已存条目:
==========
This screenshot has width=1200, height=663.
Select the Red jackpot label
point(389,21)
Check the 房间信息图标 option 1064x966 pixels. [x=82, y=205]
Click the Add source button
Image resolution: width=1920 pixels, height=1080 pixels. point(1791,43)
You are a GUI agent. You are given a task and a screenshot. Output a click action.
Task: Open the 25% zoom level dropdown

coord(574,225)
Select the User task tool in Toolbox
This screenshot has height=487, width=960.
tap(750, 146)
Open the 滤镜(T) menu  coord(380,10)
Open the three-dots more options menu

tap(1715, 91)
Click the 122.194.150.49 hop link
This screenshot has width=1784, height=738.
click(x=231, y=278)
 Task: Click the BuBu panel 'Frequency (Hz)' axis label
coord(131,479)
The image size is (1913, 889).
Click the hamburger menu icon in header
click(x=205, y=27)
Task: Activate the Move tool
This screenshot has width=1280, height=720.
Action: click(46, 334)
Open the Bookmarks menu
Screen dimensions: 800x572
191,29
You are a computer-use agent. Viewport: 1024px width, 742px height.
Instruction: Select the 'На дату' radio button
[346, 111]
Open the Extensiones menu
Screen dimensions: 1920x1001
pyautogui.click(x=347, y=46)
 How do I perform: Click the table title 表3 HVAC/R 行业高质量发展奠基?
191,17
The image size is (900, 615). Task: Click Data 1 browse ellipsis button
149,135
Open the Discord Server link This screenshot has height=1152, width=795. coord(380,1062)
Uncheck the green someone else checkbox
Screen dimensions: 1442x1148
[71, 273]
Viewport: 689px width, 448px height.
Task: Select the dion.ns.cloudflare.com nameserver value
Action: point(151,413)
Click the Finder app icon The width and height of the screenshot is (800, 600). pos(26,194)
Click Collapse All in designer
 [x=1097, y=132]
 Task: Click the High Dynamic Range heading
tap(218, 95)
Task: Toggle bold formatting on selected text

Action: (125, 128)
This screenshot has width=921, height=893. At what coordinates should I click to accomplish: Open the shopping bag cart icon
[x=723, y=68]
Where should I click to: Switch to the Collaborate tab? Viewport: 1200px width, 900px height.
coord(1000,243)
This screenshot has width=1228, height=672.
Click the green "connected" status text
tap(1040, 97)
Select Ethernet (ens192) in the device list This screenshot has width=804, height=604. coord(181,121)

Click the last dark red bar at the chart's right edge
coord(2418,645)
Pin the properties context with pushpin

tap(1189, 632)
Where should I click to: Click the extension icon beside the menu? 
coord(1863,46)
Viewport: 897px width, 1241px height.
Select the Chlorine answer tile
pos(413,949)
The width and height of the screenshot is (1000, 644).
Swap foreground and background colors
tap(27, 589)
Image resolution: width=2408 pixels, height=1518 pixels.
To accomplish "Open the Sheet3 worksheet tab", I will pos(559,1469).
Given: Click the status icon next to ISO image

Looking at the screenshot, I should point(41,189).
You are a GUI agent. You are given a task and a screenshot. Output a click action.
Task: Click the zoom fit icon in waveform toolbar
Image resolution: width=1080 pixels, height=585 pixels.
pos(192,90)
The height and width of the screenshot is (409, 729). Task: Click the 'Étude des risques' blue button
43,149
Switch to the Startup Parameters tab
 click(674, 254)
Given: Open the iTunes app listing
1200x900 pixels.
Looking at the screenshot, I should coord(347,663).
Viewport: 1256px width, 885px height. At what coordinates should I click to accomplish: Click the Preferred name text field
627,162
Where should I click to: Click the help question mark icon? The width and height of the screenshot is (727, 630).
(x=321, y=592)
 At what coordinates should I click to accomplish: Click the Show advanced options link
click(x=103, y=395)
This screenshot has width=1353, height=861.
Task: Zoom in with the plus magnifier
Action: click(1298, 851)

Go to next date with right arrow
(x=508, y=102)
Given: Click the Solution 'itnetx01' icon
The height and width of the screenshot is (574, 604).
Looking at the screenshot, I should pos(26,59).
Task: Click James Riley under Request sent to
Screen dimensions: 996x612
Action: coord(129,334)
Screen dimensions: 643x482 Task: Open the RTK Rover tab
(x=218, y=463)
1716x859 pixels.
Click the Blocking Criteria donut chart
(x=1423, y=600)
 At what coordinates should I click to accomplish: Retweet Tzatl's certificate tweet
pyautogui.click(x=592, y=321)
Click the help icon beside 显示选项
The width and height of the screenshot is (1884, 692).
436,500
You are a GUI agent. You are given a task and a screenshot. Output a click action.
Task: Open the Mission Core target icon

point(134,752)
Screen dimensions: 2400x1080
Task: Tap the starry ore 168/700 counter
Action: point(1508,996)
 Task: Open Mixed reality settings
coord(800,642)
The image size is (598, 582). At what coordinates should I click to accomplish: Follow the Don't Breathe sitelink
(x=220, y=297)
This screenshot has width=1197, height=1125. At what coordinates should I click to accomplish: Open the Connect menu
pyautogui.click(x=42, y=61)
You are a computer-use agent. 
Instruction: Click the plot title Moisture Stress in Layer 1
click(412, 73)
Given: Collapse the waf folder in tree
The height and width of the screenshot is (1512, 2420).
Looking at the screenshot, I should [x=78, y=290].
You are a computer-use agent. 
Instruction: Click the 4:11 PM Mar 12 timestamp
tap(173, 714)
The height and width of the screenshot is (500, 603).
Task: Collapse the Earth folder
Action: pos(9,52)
==========
把上面的全部条目原样重复一遍，每一行都不改动，也不遗漏。

This screenshot has width=1200, height=663.
Select the Red jackpot label
point(389,21)
Check the 房间信息图标 option 1064x966 pixels. [x=82, y=205]
Click the Add source button
Image resolution: width=1920 pixels, height=1080 pixels. point(1791,43)
You are a GUI agent. You are given a task and a screenshot. Output a click action.
Task: Open the 25% zoom level dropdown

coord(574,225)
Select the User task tool in Toolbox
This screenshot has height=487, width=960.
tap(750, 146)
Open the 滤镜(T) menu  coord(380,10)
Open the three-dots more options menu

tap(1715, 91)
Click the 122.194.150.49 hop link
This screenshot has width=1784, height=738.
click(x=231, y=278)
 Task: Click the BuBu panel 'Frequency (Hz)' axis label
coord(131,479)
The image size is (1913, 889).
Click the hamburger menu icon in header
click(x=205, y=27)
Task: Activate the Move tool
This screenshot has width=1280, height=720.
Action: click(46, 334)
Open the Bookmarks menu
Screen dimensions: 800x572
191,29
You are a computer-use agent. Viewport: 1024px width, 742px height.
Instruction: Select the 'На дату' radio button
[346, 111]
Open the Extensiones menu
Screen dimensions: 1920x1001
pyautogui.click(x=347, y=46)
 How do I perform: Click the table title 表3 HVAC/R 行业高质量发展奠基?
191,17
The image size is (900, 615). Task: Click Data 1 browse ellipsis button
149,135
Open the Discord Server link This screenshot has height=1152, width=795. coord(380,1062)
Uncheck the green someone else checkbox
Screen dimensions: 1442x1148
[71, 273]
Viewport: 689px width, 448px height.
Task: Select the dion.ns.cloudflare.com nameserver value
Action: point(151,413)
Click the Finder app icon The width and height of the screenshot is (800, 600). pos(26,194)
Click Collapse All in designer
 [x=1097, y=132]
 Task: Click the High Dynamic Range heading
tap(218, 95)
Task: Toggle bold formatting on selected text

Action: (125, 128)
This screenshot has width=921, height=893. At what coordinates should I click to accomplish: Open the shopping bag cart icon
[x=723, y=68]
Where should I click to: Switch to the Collaborate tab? Viewport: 1200px width, 900px height.
coord(1000,243)
This screenshot has width=1228, height=672.
Click the green "connected" status text
tap(1040, 97)
Select Ethernet (ens192) in the device list This screenshot has width=804, height=604. coord(181,121)

Click the last dark red bar at the chart's right edge
coord(2418,645)
Pin the properties context with pushpin

tap(1189, 632)
Where should I click to: Click the extension icon beside the menu? 
coord(1863,46)
Viewport: 897px width, 1241px height.
Select the Chlorine answer tile
pos(413,949)
The width and height of the screenshot is (1000, 644).
Swap foreground and background colors
tap(27, 589)
Image resolution: width=2408 pixels, height=1518 pixels.
To accomplish "Open the Sheet3 worksheet tab", I will pos(559,1469).
Given: Click the status icon next to ISO image

Looking at the screenshot, I should point(41,189).
You are a GUI agent. You are given a task and a screenshot. Output a click action.
Task: Click the zoom fit icon in waveform toolbar
Image resolution: width=1080 pixels, height=585 pixels.
pos(192,90)
The height and width of the screenshot is (409, 729). Task: Click the 'Étude des risques' blue button
43,149
Switch to the Startup Parameters tab
 click(674, 254)
Given: Open the iTunes app listing
1200x900 pixels.
Looking at the screenshot, I should coord(347,663).
Viewport: 1256px width, 885px height. At what coordinates should I click to accomplish: Click the Preferred name text field
627,162
Where should I click to: Click the help question mark icon? The width and height of the screenshot is (727, 630).
(x=321, y=592)
 At what coordinates should I click to accomplish: Click the Show advanced options link
click(x=103, y=395)
This screenshot has width=1353, height=861.
Task: Zoom in with the plus magnifier
Action: click(1298, 851)

Go to next date with right arrow
(x=508, y=102)
Given: Click the Solution 'itnetx01' icon
The height and width of the screenshot is (574, 604).
Looking at the screenshot, I should pos(26,59).
Task: Click James Riley under Request sent to
Screen dimensions: 996x612
Action: coord(129,334)
Screen dimensions: 643x482 Task: Open the RTK Rover tab
(x=218, y=463)
1716x859 pixels.
Click the Blocking Criteria donut chart
(x=1423, y=600)
 At what coordinates should I click to accomplish: Retweet Tzatl's certificate tweet
pyautogui.click(x=592, y=321)
Click the help icon beside 显示选项
The width and height of the screenshot is (1884, 692).
436,500
You are a GUI agent. You are given a task and a screenshot. Output a click action.
Task: Open the Mission Core target icon

point(134,752)
Screen dimensions: 2400x1080
Task: Tap the starry ore 168/700 counter
Action: point(1508,996)
 Task: Open Mixed reality settings
coord(800,642)
The image size is (598, 582). At what coordinates should I click to accomplish: Follow the Don't Breathe sitelink
(x=220, y=297)
This screenshot has width=1197, height=1125. At what coordinates should I click to accomplish: Open the Connect menu
pyautogui.click(x=42, y=61)
You are a computer-use agent. 
Instruction: Click the plot title Moisture Stress in Layer 1
click(412, 73)
Given: Collapse the waf folder in tree
The height and width of the screenshot is (1512, 2420).
Looking at the screenshot, I should [x=78, y=290].
You are a computer-use agent. 
Instruction: Click the 4:11 PM Mar 12 timestamp
tap(173, 714)
The height and width of the screenshot is (500, 603).
Task: Collapse the Earth folder
Action: pos(9,52)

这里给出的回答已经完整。